-- Your task --
Among the entries, how many lines hold the word "computer"? Respond with that number only.

-- Source information --
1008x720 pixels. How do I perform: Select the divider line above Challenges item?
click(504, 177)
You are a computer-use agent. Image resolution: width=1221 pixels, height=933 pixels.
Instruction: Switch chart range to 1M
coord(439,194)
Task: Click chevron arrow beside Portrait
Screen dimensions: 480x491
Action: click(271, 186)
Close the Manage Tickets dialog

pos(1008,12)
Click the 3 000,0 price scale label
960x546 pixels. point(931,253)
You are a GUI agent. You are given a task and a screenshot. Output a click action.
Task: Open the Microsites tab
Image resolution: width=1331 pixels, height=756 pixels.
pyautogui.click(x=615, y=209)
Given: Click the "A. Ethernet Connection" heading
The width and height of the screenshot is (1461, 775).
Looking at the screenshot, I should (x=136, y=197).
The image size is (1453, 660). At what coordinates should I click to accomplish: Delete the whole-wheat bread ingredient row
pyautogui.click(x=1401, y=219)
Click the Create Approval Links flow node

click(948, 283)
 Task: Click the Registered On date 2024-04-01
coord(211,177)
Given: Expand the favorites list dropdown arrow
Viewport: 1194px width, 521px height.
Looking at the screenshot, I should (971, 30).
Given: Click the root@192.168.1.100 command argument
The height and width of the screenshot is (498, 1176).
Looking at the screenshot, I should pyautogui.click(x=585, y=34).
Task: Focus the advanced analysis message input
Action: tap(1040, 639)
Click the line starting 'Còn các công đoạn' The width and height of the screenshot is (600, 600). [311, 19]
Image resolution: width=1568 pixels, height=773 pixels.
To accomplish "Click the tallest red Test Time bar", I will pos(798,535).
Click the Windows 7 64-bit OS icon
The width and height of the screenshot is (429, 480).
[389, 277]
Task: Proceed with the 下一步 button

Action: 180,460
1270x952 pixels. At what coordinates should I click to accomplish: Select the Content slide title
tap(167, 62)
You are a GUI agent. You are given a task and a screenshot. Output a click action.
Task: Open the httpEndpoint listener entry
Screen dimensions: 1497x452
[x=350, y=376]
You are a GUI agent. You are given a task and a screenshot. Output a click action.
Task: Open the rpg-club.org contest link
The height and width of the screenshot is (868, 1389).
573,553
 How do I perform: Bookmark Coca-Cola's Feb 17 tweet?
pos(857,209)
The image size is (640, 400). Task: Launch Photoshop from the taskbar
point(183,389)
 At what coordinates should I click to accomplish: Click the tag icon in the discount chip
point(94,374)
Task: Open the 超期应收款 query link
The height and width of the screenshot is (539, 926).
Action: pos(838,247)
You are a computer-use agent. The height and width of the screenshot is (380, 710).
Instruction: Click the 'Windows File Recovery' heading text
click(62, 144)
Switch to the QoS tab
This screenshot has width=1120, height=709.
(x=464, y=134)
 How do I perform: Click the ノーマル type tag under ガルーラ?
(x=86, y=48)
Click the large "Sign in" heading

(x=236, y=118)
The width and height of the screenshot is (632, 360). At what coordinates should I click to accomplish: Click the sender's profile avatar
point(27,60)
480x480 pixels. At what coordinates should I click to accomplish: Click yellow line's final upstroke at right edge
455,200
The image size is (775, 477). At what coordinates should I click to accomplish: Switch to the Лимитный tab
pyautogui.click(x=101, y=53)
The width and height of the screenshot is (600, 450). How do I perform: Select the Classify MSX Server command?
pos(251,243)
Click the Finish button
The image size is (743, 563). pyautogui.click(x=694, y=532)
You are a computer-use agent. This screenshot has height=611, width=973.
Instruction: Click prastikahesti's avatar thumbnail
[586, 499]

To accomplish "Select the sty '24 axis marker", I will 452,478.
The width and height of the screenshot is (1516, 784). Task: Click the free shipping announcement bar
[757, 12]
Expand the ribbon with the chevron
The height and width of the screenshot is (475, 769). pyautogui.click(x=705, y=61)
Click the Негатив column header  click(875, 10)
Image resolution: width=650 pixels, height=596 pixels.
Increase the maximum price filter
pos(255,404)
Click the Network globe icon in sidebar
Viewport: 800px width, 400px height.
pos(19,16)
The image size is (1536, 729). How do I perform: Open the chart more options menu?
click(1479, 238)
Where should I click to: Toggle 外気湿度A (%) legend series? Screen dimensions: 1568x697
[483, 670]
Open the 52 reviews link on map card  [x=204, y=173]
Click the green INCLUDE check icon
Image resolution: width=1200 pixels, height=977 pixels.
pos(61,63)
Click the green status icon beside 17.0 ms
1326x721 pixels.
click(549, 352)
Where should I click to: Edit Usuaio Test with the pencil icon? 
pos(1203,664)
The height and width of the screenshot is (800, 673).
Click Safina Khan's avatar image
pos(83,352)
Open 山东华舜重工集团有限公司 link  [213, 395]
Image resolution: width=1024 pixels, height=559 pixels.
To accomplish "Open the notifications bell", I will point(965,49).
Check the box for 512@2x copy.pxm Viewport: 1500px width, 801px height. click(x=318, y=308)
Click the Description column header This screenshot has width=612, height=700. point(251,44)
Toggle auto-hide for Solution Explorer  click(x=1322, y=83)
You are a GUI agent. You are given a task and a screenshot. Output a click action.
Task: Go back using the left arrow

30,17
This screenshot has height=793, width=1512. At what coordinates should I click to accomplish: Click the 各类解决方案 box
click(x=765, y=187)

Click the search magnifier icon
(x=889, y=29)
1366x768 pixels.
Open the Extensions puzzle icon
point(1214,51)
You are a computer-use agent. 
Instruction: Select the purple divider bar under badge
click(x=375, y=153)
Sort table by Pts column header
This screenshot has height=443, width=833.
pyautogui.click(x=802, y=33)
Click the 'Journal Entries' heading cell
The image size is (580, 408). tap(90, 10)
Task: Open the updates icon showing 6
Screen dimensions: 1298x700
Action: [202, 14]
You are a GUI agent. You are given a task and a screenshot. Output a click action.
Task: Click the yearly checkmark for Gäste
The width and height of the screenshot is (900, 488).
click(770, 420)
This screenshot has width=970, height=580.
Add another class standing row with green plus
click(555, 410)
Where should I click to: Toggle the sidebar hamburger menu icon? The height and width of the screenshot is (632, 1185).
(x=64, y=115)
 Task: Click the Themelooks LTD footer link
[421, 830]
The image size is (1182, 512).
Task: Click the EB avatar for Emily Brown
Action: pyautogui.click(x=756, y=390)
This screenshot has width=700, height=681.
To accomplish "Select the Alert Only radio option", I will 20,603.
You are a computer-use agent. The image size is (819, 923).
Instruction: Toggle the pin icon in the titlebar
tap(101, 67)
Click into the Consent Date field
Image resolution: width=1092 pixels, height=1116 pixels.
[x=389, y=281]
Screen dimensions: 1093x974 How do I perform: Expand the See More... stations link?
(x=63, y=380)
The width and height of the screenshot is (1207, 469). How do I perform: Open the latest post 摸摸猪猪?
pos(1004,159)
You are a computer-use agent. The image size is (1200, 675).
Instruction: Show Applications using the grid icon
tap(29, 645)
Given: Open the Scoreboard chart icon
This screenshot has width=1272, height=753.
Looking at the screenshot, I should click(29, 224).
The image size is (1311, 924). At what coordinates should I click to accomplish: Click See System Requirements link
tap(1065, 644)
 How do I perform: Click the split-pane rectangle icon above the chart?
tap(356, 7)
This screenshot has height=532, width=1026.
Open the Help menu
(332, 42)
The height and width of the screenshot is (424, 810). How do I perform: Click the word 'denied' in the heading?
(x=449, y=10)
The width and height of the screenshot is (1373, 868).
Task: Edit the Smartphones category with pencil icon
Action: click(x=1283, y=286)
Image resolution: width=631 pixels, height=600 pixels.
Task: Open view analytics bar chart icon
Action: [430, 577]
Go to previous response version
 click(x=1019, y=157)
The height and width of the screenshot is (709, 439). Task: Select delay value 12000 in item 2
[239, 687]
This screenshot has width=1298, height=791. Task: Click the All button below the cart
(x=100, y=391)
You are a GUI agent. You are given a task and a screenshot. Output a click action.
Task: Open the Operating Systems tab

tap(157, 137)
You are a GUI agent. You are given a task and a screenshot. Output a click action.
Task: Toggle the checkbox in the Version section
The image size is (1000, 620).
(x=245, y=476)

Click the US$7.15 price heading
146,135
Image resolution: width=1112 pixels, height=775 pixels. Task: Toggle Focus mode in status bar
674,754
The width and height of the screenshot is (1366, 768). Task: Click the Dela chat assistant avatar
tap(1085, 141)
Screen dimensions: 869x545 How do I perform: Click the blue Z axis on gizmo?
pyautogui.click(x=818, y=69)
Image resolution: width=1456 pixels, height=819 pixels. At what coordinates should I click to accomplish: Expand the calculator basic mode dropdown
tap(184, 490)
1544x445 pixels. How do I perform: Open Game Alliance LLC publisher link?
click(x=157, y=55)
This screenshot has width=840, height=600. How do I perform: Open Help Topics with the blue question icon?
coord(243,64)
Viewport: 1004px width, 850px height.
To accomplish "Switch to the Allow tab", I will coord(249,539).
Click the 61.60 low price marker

-- Result for this exercise --
6